Note: A known issue with the Raspberry Pi is that the SD card may get corrupted with frequent power cycles, such as when the system gets plugged and unplugged frequently from an external battery. Most core developers of openaps recommend purchasing extra SD cards and having them pre-imaged and ready to use with a backup copy of openaps installed, so you can swap it out on the go for continued use of the system.
WiFi Adapter (Raspberry Pi 2 only)¶
A minimalistic, unobtrusive WiFi USB adapter is recommended. The low-profile helps to avoid damage to both the RPi2 and the adapter as the RPi2 will be transported everywhere with the user.
2.1 Amp USB Battery Power Supply¶
A large-capacity power supply that is greater than 8000 mAh (milliAmp-hours) is recommended for full day use. Make sure that the battery has at least one 2.1 Amp USB output. A battery with a form-factor that minimizes size is recommended, to allow the patient to be as ambulatory as possible. When you have a full OpenAPS implemented and working, you will want to have multiple batteries to rotate and recharge. A battery that can deliver power while it charges is ideal as you will be able to charge it on-the-fly without shutting down and restarting the Raspberry Pi.
USB cables with a micro connector on one end and a standard (Type A) connector on the other are used to connect the power supply and the Dexcom receiver to the Raspberry Pi. Most cables will work fine, but some prefer to select lengths and/or features (such as right-angled connectors) to improve portability.
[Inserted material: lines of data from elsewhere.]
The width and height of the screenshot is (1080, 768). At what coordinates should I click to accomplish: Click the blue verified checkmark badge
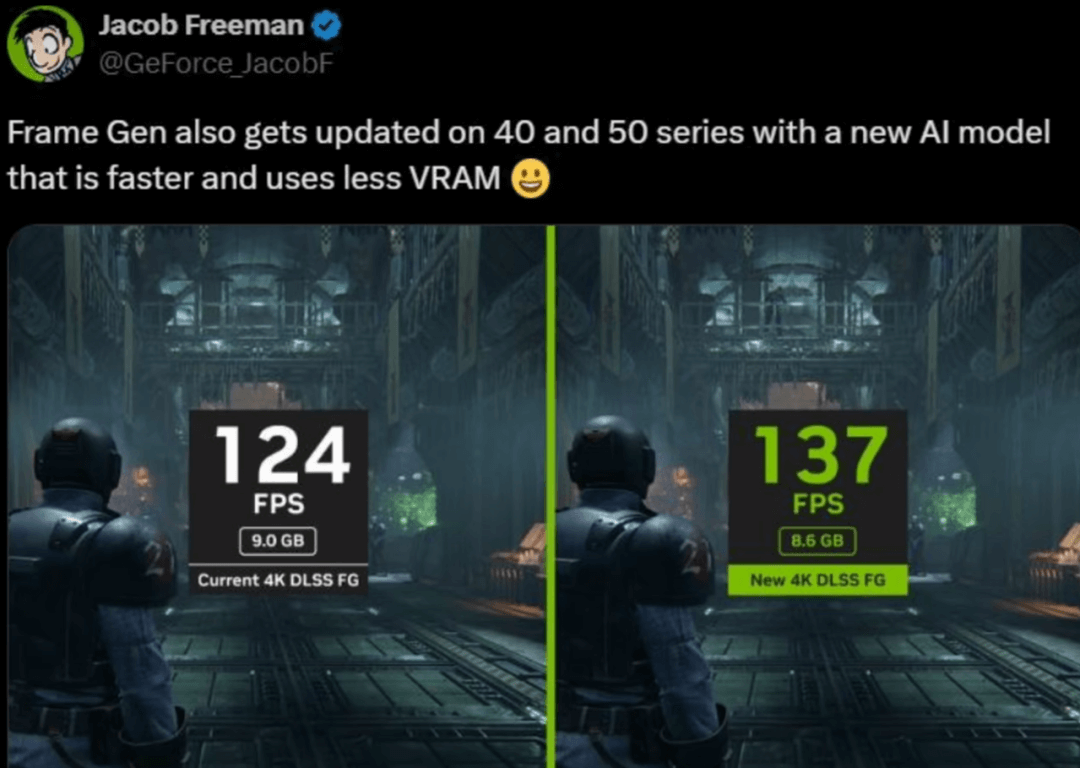pyautogui.click(x=326, y=26)
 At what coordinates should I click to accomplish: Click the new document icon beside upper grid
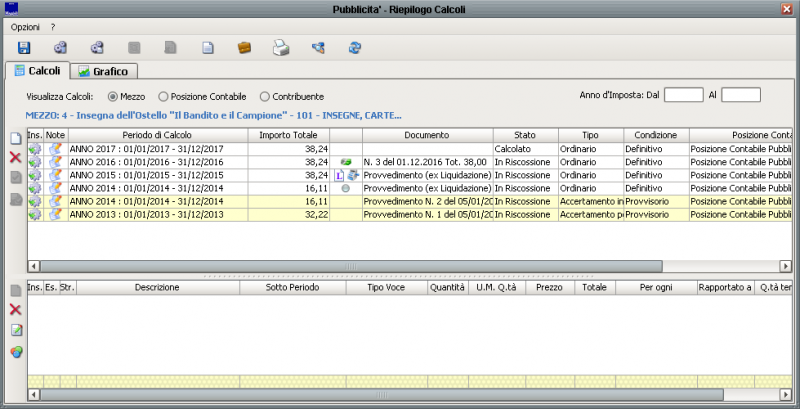coord(15,138)
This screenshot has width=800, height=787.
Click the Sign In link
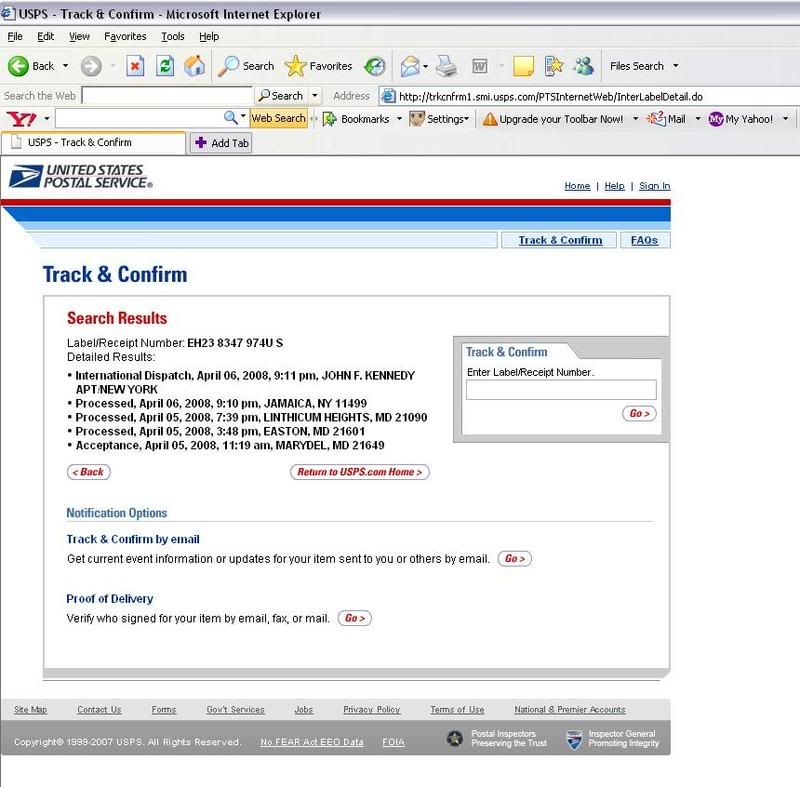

The Raspberry Pi is extremely minimalistic and does not come in a protective case. This is fine for development work, but presents an issue for day-to-day use. There are hundreds of cases available, but here is an example of what others are using in their OpenAPS builds:
Additionally, for mobile use, it is helpful to have something besides a lunchbox to carry the entire rig around. The size and weight of the component set as well as the limited range of the CareLink USB stick constrains the options here, but there are still some workable solutions. Waist-worn running gear and camera cases seem to work well. Two options: FlipBelt and Lowepro Dashpoint 20.
HDMI Cable, USB Keyboard, USB Mouse¶
For the initial set up of the Raspberry Pi you may want to use a monitor and keyboard/mouse to set up the WiFi connection, but all other access can be done through a SSH Terminal (explained later). This means the monitor, mouse, and keyboard are only used for a few minutes and generally aren’t required again.